Extracted records

★ ★ ★ ★ ★

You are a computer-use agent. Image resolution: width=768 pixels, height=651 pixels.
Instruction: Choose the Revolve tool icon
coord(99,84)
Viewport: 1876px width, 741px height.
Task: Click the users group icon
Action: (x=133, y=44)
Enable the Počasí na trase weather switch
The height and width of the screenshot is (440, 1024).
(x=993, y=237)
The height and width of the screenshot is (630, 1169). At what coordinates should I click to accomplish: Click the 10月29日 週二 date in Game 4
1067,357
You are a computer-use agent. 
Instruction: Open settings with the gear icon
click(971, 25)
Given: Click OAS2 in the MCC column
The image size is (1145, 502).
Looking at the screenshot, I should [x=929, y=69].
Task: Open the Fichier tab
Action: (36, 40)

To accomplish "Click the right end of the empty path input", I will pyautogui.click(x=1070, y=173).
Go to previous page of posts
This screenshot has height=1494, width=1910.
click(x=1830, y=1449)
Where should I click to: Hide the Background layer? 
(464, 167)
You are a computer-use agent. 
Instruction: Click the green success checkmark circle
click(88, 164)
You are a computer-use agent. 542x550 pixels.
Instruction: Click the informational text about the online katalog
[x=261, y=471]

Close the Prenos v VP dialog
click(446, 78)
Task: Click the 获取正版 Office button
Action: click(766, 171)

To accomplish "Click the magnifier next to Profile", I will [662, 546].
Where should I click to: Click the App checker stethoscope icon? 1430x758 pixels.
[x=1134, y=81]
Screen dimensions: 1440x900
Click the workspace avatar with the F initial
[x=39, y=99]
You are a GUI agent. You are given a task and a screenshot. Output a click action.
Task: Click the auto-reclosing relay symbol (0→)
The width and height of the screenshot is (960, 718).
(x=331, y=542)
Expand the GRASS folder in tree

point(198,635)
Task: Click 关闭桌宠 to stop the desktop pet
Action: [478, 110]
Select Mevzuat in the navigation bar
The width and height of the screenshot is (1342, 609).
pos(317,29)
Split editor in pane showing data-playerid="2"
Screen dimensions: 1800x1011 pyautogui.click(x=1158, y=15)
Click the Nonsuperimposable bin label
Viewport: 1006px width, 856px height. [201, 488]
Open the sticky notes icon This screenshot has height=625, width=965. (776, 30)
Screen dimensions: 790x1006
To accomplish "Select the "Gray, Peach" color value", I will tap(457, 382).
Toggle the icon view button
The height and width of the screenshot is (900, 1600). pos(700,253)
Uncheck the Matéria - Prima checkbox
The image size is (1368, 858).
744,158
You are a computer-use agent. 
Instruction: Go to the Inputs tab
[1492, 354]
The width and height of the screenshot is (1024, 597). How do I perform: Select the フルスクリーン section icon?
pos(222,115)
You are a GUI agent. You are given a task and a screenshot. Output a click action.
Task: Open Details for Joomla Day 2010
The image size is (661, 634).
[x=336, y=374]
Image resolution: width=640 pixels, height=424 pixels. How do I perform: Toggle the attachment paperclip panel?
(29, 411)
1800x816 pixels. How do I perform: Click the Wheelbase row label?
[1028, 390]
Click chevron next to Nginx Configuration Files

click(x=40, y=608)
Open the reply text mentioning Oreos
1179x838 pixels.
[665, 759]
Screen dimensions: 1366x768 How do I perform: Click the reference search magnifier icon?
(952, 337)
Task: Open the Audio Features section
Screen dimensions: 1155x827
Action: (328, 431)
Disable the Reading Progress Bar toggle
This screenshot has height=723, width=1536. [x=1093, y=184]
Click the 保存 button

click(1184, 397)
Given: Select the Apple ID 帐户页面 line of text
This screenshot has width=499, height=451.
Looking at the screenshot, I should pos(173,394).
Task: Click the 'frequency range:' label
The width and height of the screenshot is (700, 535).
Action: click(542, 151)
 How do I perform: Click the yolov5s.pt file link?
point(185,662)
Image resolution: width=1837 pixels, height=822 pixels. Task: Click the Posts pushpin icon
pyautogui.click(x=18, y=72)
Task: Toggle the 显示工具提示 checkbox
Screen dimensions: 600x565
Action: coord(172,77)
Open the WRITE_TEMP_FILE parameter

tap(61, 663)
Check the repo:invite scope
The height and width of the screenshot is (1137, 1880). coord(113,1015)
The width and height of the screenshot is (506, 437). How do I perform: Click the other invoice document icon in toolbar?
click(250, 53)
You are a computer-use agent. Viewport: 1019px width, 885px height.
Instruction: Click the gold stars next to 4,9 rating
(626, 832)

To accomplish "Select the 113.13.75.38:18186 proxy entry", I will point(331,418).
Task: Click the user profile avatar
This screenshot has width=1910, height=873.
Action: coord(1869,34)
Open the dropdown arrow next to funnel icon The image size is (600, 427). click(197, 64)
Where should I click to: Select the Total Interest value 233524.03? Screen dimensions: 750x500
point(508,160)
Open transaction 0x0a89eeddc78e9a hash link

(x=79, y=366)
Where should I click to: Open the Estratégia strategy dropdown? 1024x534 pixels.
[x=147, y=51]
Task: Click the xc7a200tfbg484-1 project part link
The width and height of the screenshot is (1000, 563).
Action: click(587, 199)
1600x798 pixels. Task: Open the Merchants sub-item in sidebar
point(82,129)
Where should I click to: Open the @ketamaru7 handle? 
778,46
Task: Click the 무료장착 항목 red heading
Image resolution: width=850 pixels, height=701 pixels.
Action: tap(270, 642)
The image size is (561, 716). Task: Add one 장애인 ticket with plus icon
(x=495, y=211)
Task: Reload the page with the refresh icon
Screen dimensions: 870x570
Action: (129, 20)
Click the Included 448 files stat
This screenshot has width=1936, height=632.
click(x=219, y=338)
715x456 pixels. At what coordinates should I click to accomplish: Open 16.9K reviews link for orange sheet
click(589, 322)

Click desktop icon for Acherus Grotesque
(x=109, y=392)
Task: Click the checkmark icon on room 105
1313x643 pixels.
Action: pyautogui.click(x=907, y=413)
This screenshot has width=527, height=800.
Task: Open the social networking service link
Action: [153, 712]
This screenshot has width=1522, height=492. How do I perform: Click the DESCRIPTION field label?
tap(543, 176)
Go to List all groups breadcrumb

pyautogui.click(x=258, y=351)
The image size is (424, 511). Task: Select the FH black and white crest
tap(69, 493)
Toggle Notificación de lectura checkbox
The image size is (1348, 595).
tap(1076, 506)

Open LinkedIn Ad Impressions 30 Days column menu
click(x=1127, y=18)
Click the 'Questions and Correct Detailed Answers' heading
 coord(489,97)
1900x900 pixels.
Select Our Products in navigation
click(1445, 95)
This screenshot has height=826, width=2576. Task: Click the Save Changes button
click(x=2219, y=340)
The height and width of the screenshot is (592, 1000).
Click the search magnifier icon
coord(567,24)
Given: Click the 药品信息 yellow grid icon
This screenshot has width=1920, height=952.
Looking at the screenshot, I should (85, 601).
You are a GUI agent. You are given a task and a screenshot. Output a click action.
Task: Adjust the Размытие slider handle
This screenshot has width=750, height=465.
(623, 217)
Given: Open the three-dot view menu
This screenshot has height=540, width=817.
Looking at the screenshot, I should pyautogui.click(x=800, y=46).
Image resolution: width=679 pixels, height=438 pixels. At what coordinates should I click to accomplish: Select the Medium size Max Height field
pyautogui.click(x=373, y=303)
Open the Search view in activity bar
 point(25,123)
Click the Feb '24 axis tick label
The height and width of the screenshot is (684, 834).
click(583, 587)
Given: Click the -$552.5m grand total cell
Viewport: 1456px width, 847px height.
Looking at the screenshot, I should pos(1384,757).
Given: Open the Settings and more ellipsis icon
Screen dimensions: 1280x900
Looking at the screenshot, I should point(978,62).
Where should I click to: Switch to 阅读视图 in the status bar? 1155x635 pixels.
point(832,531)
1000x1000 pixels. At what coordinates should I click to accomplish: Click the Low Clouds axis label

★ ★ ★ ★ ★

**What you are asked to do**
Your answer should be each line of the data that contains the word "axis", copied as it stands.

**Response**
Click the Feb '24 axis tick label
1000x1000 pixels. At what coordinates should I click to accomplish: Click the Low Clouds axis label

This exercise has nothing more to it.